_Tekst źródłowy_:
____________

Mazury - cud natury, czyli wspomnień czar. "Na jeziorach powstaje drugie miasto"
Niewielkie łódki, bezludne wybrzeża, ognisko w kameralnym gronie, gitara, namioty i cisza. To obrazki z wakacji na Mazurach jeszcze sprzed kilkunastu lat. Dla najmłodszego pokolenia brzmią jak prehistoria. Kraina polskich jezior zmieniła się nie do poznania.
Jachty – im większe, tym lepsze. Uprawnienia do sterowania nimi – już niekoniecznie. Dla samozwańczych "sterników" liczy się tylko to, żeby model był jak najnowszy, najbardziej lśniący, zajmował jak największą powierzchnię jeziora, by zadać szyku przed innymi letnikami.
Władze Giżycka przyznają, że w szczycie sezonu "na jeziorach buduje się drugie miasta".

____________

_Zapisane dane_:
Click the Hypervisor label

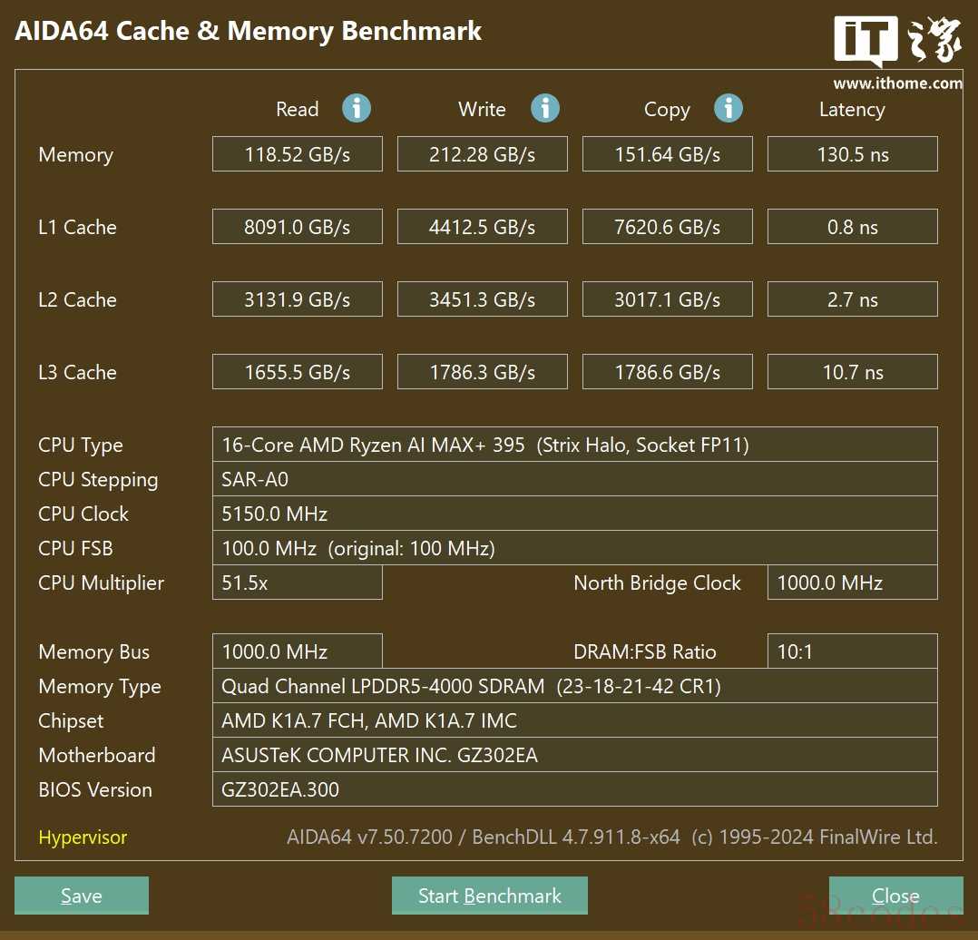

____________

_Polecenie 1_: Jak według tekstu o Mazurach brzmią dla najmłodszego pokolenia obrazki z wakacji sprzed kilkunastu lat?
_Polecenie 2_: Wypisz wszystko, co według tekstu o Mazurach składało się na obrazki z wakacji na Mazurach sprzed kilkunastu lat.

_Odpowiedź 1_: Jak prehistoria.

_Odpowiedź 2_: Niewielkie łódki, bezludne wybrzeża, ognisko w kameralnym gronie, gitara, namioty i cisza.